Tumbling window and suppress

I have a setup where as and when a message is consumed from the source topic I have a tumbling window which aggregates the message as a list .

My intention is to group all incoming messages within a window and process them forward at once.

Tumbling window pushes forward the updated list for each incoming record, so we added suppress to get one event per window.

Because of which we see this behaviour where it needs a dummy event which has a stream time after window closing time to basically close the suppressed window and then process forward those messages. Otherwise it sort of never closes the window and we lose the messages unless we send a dummy message.

Looked at sliding window as well but it doesn’t give the same effect of tumbling window of reduced final updates.

Is my understanding/observation correct, if yes what can I do to get the desired behavior?

Your observation is correct.

In general, the assumption is, that data never stops, so in general it’s not a problem. The problem only occurs if there is no new input data. Thus, the question is, why would data stop for your use case? What are you doing exactly?

If your question is for (unit) testing with TopologyTestDriver, just sending a dummy event to advance time is just fine.

Looked at sliding window as well but it doesn’t give the same effect of tumbling window of reduced final updates.

As sliding window has totally different semantics…

My intention is to group all incoming messages within a window and process them forward at once.

It seems you want to put every message into a sinlge window only. For this case, tumbling windows—which do not overlap—are the right choice. Sliding windows are overlapping and thus seem not to fit your requirement.

1 Like

So we would have a burst of data but they arrive at their own time, I want to group the ones which arrive within a window so i can process them together publish one final message rather than having multiple final messages.

Data would stop if there are no more messages for that key.

are you saying windowing is not suitable if the data is published sparsely or if the publishing stops at any time?

So we would have a burst of data but they arrive at their own time, I want to group the ones which arrive within a window so i can process them together publish one final message rather than having multiple final messages.

Sounds a little bit like session-windows?

Data would stop if there are no more messages for that key.

Per-key is not an issue. Time is advanced based on data in a partition. Thus, as long as there is data flowing, no matter way keys, time does advance. – But when you say “burst of data” above, it seems data just stops, and it’s not that just key “disappears.”
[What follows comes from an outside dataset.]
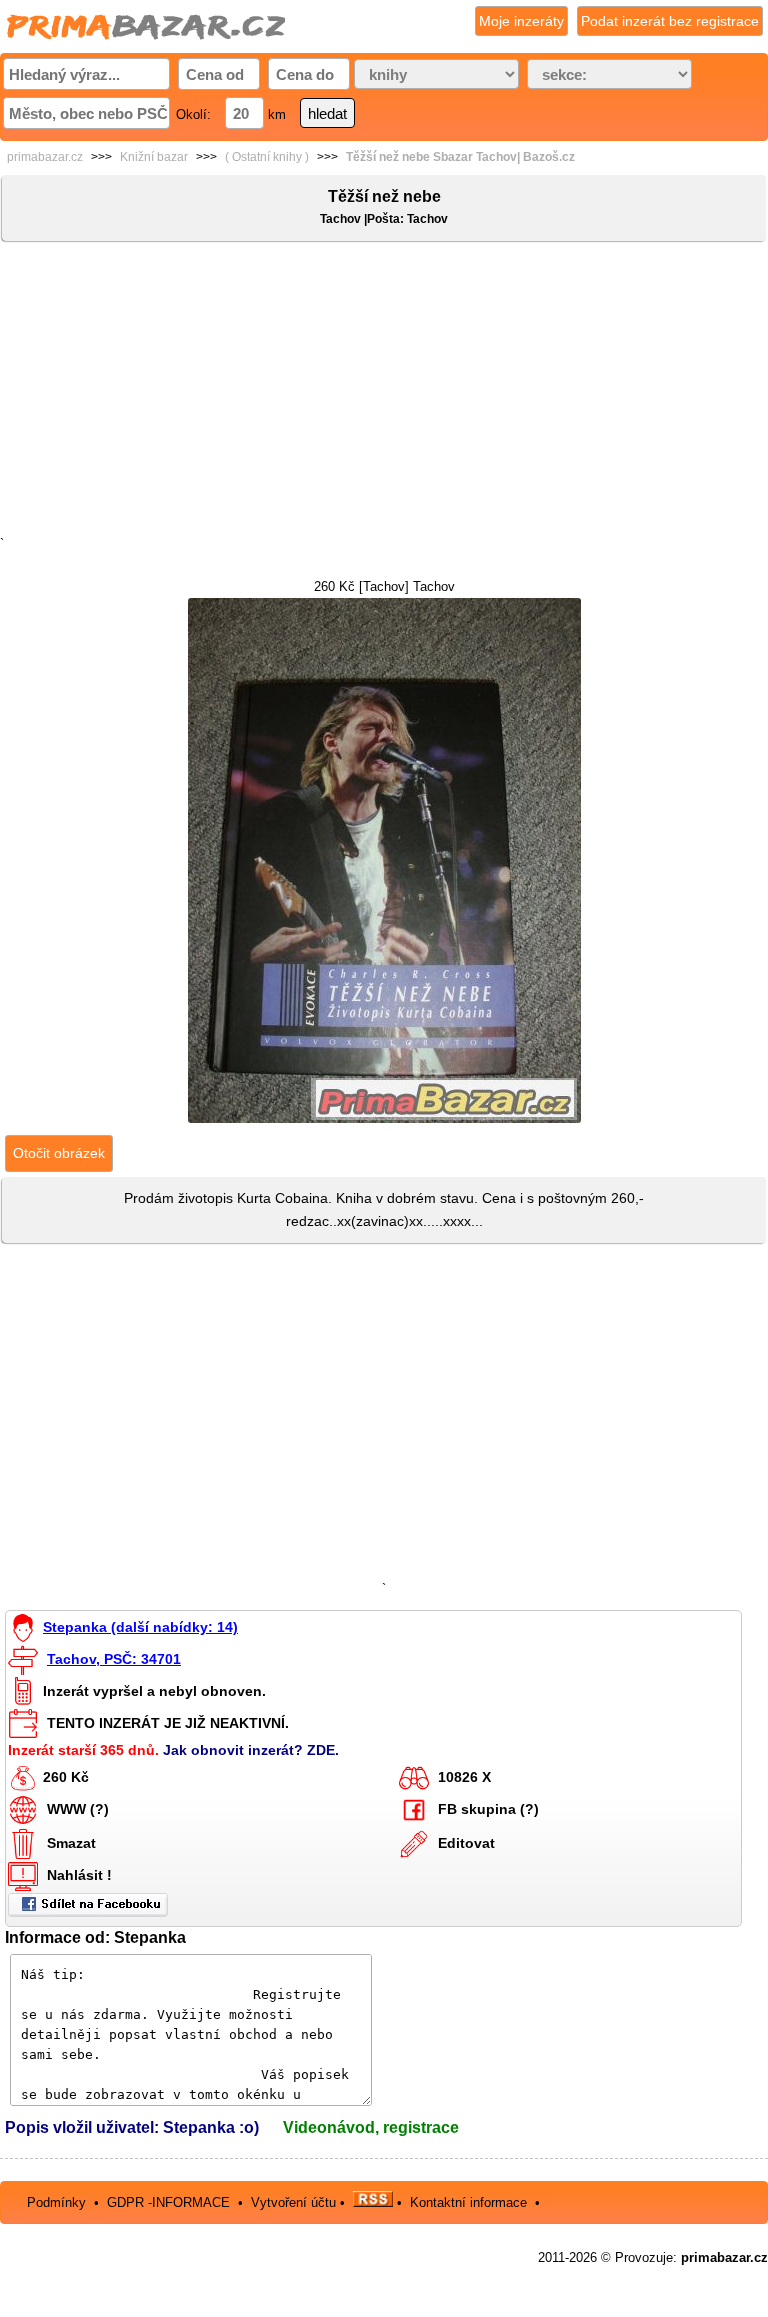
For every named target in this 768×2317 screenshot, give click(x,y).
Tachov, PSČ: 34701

It’s a know problem in Kafka Streams, and we hope to actually fix this in some future release (of course, this does not help you now, and it’s also unclear when we would be able to pick it up).

are you saying windowing is not suitable if the data is published sparsely or if the publishing stops at any time?

Depends on your detailed requirements. How long are these pauses? Can you tolerate that the last open windows are only closed when the next burst arrives, etc.

If the pauses are too long, and you cannot tolerate the delay, you can fall back to a custom solution using Processor, with state store and wall-clock time punctuations.